(Dataset records begins)

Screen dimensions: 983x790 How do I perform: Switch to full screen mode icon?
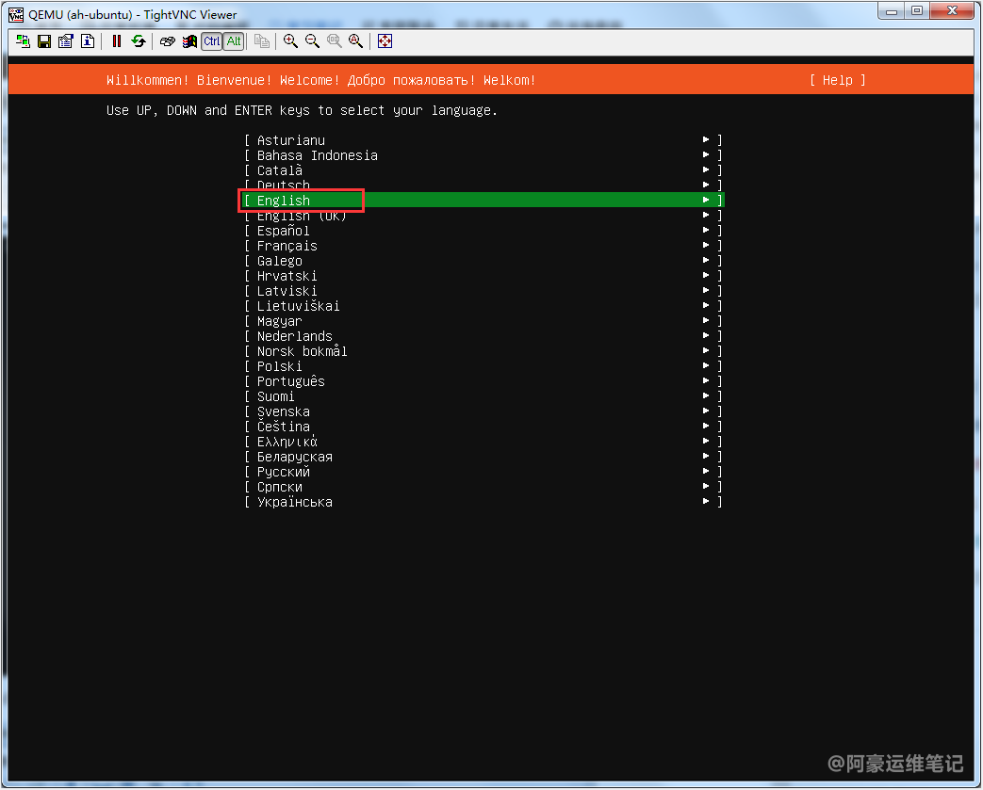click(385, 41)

(Dataset records ends)
(Dataset records begins)

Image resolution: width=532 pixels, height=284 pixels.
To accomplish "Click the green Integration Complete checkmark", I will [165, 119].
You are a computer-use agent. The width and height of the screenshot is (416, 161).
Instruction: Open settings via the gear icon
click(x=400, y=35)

(Dataset records ends)
(Dataset records begins)

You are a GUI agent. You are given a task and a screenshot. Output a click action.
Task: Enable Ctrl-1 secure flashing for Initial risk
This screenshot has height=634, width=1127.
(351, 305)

(Dataset records ends)

What you need to do:
Using the listing above, pull out all lines that hold the word "agent".

Result:
You are a computer-use agent. The width and height of the screenshot is (416, 161).
You are a GUI agent. You are given a task and a screenshot. Output a click action.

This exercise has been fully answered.